--- Start ---

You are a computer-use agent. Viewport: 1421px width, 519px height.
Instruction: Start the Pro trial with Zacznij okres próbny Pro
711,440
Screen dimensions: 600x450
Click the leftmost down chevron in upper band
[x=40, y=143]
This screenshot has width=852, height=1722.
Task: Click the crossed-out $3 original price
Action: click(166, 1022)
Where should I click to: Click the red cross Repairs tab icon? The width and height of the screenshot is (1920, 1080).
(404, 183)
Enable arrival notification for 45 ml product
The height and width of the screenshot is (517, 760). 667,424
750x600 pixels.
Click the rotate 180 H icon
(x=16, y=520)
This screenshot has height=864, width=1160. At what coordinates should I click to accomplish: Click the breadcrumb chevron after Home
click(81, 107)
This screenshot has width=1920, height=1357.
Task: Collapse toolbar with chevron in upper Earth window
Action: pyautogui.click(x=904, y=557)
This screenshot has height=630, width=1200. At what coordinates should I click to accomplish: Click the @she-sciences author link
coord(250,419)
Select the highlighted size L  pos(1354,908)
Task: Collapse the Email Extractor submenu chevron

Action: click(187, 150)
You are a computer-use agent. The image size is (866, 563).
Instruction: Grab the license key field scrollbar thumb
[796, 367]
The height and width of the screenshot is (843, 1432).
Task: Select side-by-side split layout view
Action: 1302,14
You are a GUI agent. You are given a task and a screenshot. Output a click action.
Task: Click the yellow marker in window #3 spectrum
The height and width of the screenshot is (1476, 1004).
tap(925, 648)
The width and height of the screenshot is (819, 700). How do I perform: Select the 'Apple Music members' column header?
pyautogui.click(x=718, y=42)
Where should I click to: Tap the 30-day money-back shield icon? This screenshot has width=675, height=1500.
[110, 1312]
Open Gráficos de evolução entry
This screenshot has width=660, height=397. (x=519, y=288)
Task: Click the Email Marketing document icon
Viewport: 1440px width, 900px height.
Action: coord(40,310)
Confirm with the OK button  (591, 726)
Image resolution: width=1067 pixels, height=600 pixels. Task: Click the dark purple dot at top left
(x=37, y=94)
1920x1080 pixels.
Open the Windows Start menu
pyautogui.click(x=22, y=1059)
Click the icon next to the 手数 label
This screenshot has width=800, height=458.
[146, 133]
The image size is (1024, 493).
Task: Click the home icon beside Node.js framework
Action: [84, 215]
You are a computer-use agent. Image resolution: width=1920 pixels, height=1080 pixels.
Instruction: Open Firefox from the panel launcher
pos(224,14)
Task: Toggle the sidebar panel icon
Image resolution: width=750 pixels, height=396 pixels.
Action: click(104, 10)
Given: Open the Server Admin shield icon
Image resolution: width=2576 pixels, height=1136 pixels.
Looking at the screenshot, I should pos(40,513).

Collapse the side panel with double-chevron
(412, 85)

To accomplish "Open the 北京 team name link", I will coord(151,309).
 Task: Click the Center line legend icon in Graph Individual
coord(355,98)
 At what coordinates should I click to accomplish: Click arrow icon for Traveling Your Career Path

--- End ---

Copy out every one of the entries above word for word, keeping each line as it stands.

→ Completed task
You are a computer-use agent. Viewport: 1421px width, 519px height.
Instruction: Start the Pro trial with Zacznij okres próbny Pro
711,440
Screen dimensions: 600x450
Click the leftmost down chevron in upper band
[x=40, y=143]
This screenshot has width=852, height=1722.
Task: Click the crossed-out $3 original price
Action: click(166, 1022)
Where should I click to: Click the red cross Repairs tab icon? The width and height of the screenshot is (1920, 1080).
(404, 183)
Enable arrival notification for 45 ml product
The height and width of the screenshot is (517, 760). 667,424
750x600 pixels.
Click the rotate 180 H icon
(x=16, y=520)
This screenshot has height=864, width=1160. At what coordinates should I click to accomplish: Click the breadcrumb chevron after Home
click(81, 107)
This screenshot has width=1920, height=1357.
Task: Collapse toolbar with chevron in upper Earth window
Action: pyautogui.click(x=904, y=557)
This screenshot has height=630, width=1200. At what coordinates should I click to accomplish: Click the @she-sciences author link
coord(250,419)
Select the highlighted size L  pos(1354,908)
Task: Collapse the Email Extractor submenu chevron

Action: click(187, 150)
You are a computer-use agent. The image size is (866, 563).
Instruction: Grab the license key field scrollbar thumb
[796, 367]
The height and width of the screenshot is (843, 1432).
Task: Select side-by-side split layout view
Action: 1302,14
You are a GUI agent. You are given a task and a screenshot. Output a click action.
Task: Click the yellow marker in window #3 spectrum
The height and width of the screenshot is (1476, 1004).
tap(925, 648)
The width and height of the screenshot is (819, 700). How do I perform: Select the 'Apple Music members' column header?
pyautogui.click(x=718, y=42)
Where should I click to: Tap the 30-day money-back shield icon? This screenshot has width=675, height=1500.
[110, 1312]
Open Gráficos de evolução entry
This screenshot has width=660, height=397. (x=519, y=288)
Task: Click the Email Marketing document icon
Viewport: 1440px width, 900px height.
Action: coord(40,310)
Confirm with the OK button  (591, 726)
Image resolution: width=1067 pixels, height=600 pixels. Task: Click the dark purple dot at top left
(x=37, y=94)
1920x1080 pixels.
Open the Windows Start menu
pyautogui.click(x=22, y=1059)
Click the icon next to the 手数 label
This screenshot has width=800, height=458.
[146, 133]
The image size is (1024, 493).
Task: Click the home icon beside Node.js framework
Action: [84, 215]
You are a computer-use agent. Image resolution: width=1920 pixels, height=1080 pixels.
Instruction: Open Firefox from the panel launcher
pos(224,14)
Task: Toggle the sidebar panel icon
Image resolution: width=750 pixels, height=396 pixels.
Action: click(104, 10)
Given: Open the Server Admin shield icon
Image resolution: width=2576 pixels, height=1136 pixels.
Looking at the screenshot, I should pos(40,513).

Collapse the side panel with double-chevron
(412, 85)

To accomplish "Open the 北京 team name link", I will coord(151,309).
 Task: Click the Center line legend icon in Graph Individual
coord(355,98)
 At what coordinates should I click to accomplish: Click arrow icon for Traveling Your Career Path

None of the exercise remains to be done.